[MATERIAL SUPPLIED — start]

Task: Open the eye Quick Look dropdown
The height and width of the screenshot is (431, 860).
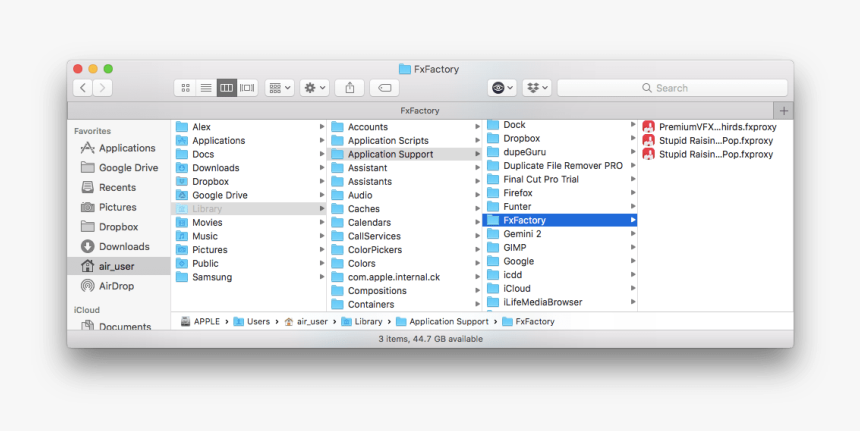Action: click(x=502, y=88)
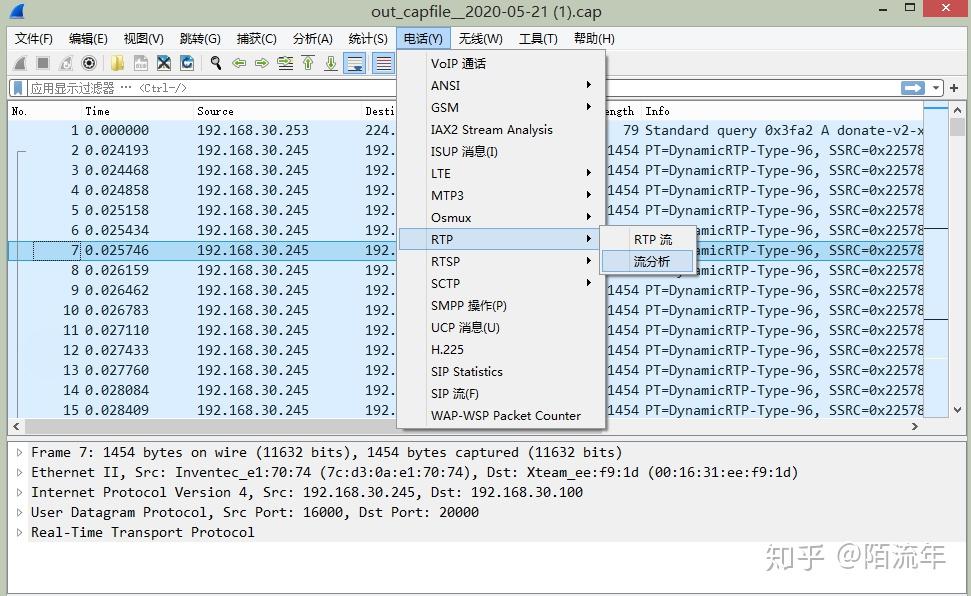Open the find packet magnifier icon
This screenshot has width=971, height=596.
216,63
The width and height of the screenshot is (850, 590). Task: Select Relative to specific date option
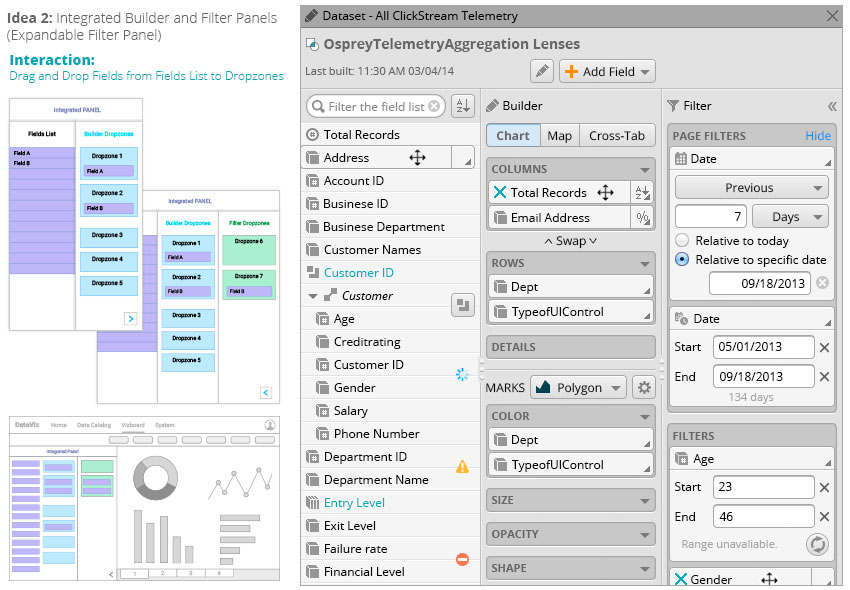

[MATERIAL SUPPLIED — finish]

### [WORK TASK]
Give the data above again in full and unchanged, skipping the pictures.

### [WRITTEN REPLY]
Task: Open the eye Quick Look dropdown
The height and width of the screenshot is (431, 860).
Action: click(x=502, y=88)
Open the find packet magnifier icon
This screenshot has width=971, height=596.
216,63
The width and height of the screenshot is (850, 590). Task: Select Relative to specific date option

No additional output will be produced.